[Exercise prompt]
Rewrite these rows with "GUI agent" changed to "screen assistant" wherever it occurs, keeping everything else the same.

— START OF Exercise inputs —

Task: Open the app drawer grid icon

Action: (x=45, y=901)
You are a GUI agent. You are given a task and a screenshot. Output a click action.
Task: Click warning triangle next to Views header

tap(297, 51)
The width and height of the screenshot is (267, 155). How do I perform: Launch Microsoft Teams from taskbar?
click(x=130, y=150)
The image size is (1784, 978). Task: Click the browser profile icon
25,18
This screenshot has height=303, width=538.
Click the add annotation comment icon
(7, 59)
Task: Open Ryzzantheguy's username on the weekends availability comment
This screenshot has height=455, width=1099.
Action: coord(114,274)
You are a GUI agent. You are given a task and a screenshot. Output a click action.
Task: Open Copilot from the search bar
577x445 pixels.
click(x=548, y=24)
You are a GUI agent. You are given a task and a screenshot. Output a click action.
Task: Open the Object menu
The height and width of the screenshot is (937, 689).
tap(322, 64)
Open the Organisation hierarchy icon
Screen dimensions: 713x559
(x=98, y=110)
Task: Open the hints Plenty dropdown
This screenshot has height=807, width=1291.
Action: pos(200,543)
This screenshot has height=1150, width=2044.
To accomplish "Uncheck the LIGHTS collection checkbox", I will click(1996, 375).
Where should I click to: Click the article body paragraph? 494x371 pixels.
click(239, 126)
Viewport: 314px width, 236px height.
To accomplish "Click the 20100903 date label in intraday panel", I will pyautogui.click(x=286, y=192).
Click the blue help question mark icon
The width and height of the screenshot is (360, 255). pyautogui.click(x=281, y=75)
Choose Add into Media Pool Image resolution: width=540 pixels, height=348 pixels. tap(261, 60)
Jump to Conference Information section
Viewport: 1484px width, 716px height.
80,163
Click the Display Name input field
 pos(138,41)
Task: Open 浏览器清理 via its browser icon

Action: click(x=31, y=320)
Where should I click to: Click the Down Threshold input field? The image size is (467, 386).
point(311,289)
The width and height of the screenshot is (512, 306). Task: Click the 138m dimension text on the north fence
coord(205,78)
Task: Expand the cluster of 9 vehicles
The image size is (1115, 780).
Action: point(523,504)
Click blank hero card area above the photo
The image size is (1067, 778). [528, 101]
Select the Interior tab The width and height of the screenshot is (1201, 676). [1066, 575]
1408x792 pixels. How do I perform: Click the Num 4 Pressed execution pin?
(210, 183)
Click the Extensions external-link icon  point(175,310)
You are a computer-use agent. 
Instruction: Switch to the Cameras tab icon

— END OF Exercise inputs —

[Answer to this exercise]
Task: Open the app drawer grid icon

Action: (x=45, y=901)
You are a screen assistant. You are given a task and a screenshot. Output a click action.
Task: Click warning triangle next to Views header

tap(297, 51)
The width and height of the screenshot is (267, 155). How do I perform: Launch Microsoft Teams from taskbar?
click(x=130, y=150)
The image size is (1784, 978). Task: Click the browser profile icon
25,18
This screenshot has height=303, width=538.
Click the add annotation comment icon
(7, 59)
Task: Open Ryzzantheguy's username on the weekends availability comment
This screenshot has height=455, width=1099.
Action: coord(114,274)
You are a screen assistant. You are given a task and a screenshot. Output a click action.
Task: Open Copilot from the search bar
577x445 pixels.
click(x=548, y=24)
You are a screen assistant. You are given a task and a screenshot. Output a click action.
Task: Open the Object menu
The height and width of the screenshot is (937, 689).
tap(322, 64)
Open the Organisation hierarchy icon
Screen dimensions: 713x559
(x=98, y=110)
Task: Open the hints Plenty dropdown
This screenshot has height=807, width=1291.
Action: pos(200,543)
This screenshot has height=1150, width=2044.
To accomplish "Uncheck the LIGHTS collection checkbox", I will click(1996, 375).
Where should I click to: Click the article body paragraph? 494x371 pixels.
click(239, 126)
Viewport: 314px width, 236px height.
To accomplish "Click the 20100903 date label in intraday panel", I will pyautogui.click(x=286, y=192).
Click the blue help question mark icon
The width and height of the screenshot is (360, 255). pyautogui.click(x=281, y=75)
Choose Add into Media Pool Image resolution: width=540 pixels, height=348 pixels. tap(261, 60)
Jump to Conference Information section
Viewport: 1484px width, 716px height.
80,163
Click the Display Name input field
 pos(138,41)
Task: Open 浏览器清理 via its browser icon

Action: click(x=31, y=320)
Where should I click to: Click the Down Threshold input field? The image size is (467, 386).
point(311,289)
The width and height of the screenshot is (512, 306). Task: Click the 138m dimension text on the north fence
coord(205,78)
Task: Expand the cluster of 9 vehicles
The image size is (1115, 780).
Action: point(523,504)
Click blank hero card area above the photo
The image size is (1067, 778). [528, 101]
Select the Interior tab The width and height of the screenshot is (1201, 676). [1066, 575]
1408x792 pixels. How do I perform: Click the Num 4 Pressed execution pin?
(210, 183)
Click the Extensions external-link icon  point(175,310)
You are a computer-use agent. 
Instruction: Switch to the Cameras tab icon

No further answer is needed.